Find definitions and interpretation guidance for every statistic that is provided for random factors.

In models that include random terms, expected mean squares describe how each source of variation consists of a linear combination of variances.

Minitab uses the linear combinations to solve for the variance components and the error term for synthesized tests. Usually, you interpret the variance components and the p-values from the synthesized tests instead of the expected mean squares.

The error term is the denominator used in each F-test. If a term has no exact F-test, Minitab uses the expected mean squares to solve for the error term and construct an approximate F-test. This type of test is called a synthesized test.

You can examine the error term to determine the denominator value that Minitab used to calculate the F-value. Minitab uses the F-test to calculate p-values.

Variance in the Variance Components table estimates the amount of variation in the response that is attributable to each random term in an ANOVA table.

Use to assess how much of the variation in the study can be attributed to each random term. Higher values indicate that the term contributes more variability to the response.

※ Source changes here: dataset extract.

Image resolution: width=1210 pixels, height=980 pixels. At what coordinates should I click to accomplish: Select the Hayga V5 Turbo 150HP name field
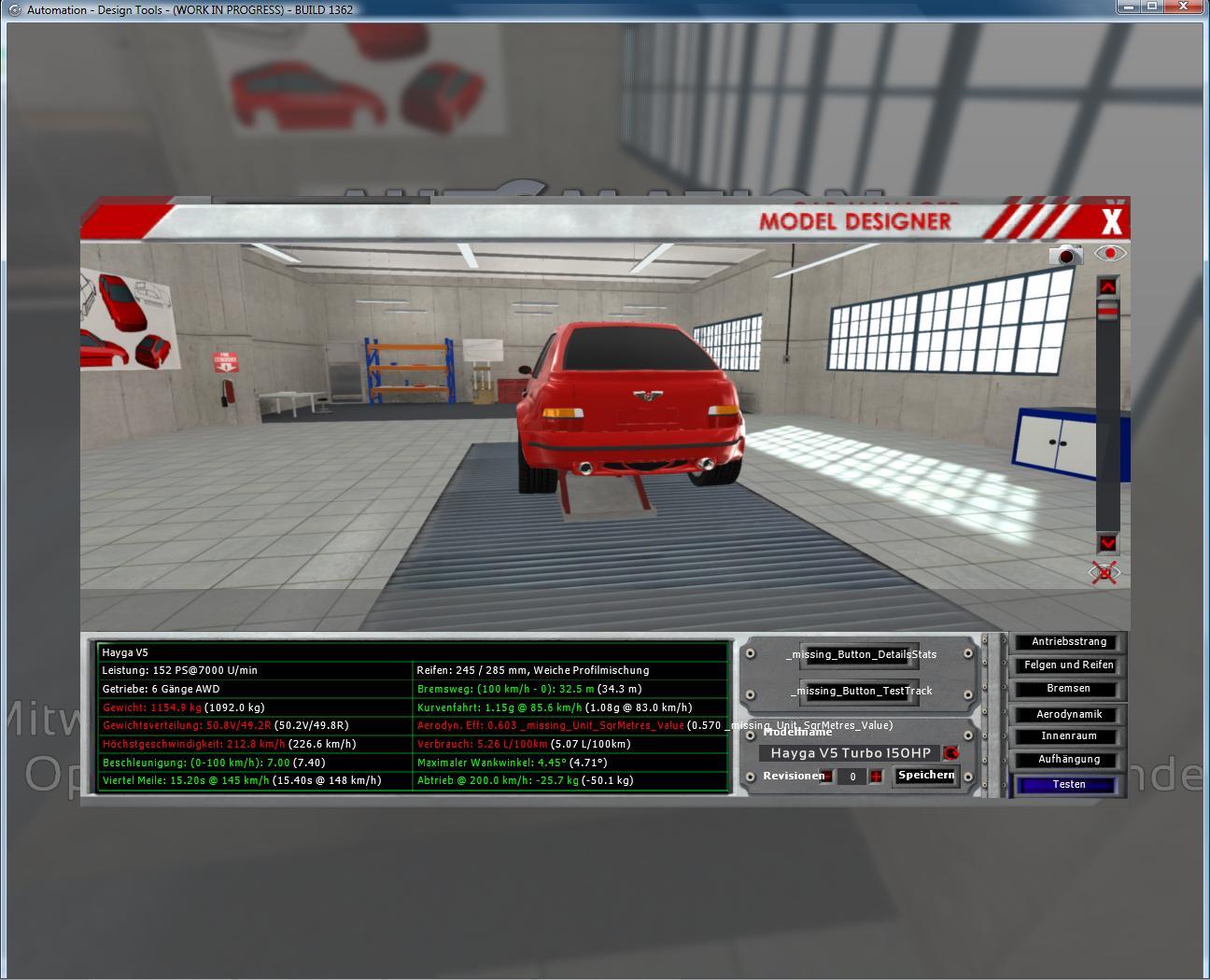tap(850, 753)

The % of Total estimates the percentage of the total variance that is contributed by each random term in the model. It is calculated as the variance for each source divided by the total variation, then multiplied by 100 to express as a percentage.

If a variance component estimate is less than zero, Minitab displays zero for the percent of total variability.

Use the percentage of the total variance to assess the variation from each source.

StDev is the standard deviation for each random term in the Variance Components table. The standard deviation is equal to the square root of the variance for that source.

The standard deviation is a convenient measure of variation because it has the same units of measurement as the response variable.

The % of Total is the standard deviation for each source of variation, divided by the total standard deviation and multiplied by 100.

The percentage of the total standard deviation is the square root of the variance for each source. Thus, the variance percentages sum to 100, but the standard deviation percentages do not.

Use the percentage of the total standard deviation to compare the variation from each source to the total variation.

If a variance component estimate is less than zero, Minitab displays the negative estimate, but sets the estimate to zero in order to calculate the percent of total variability.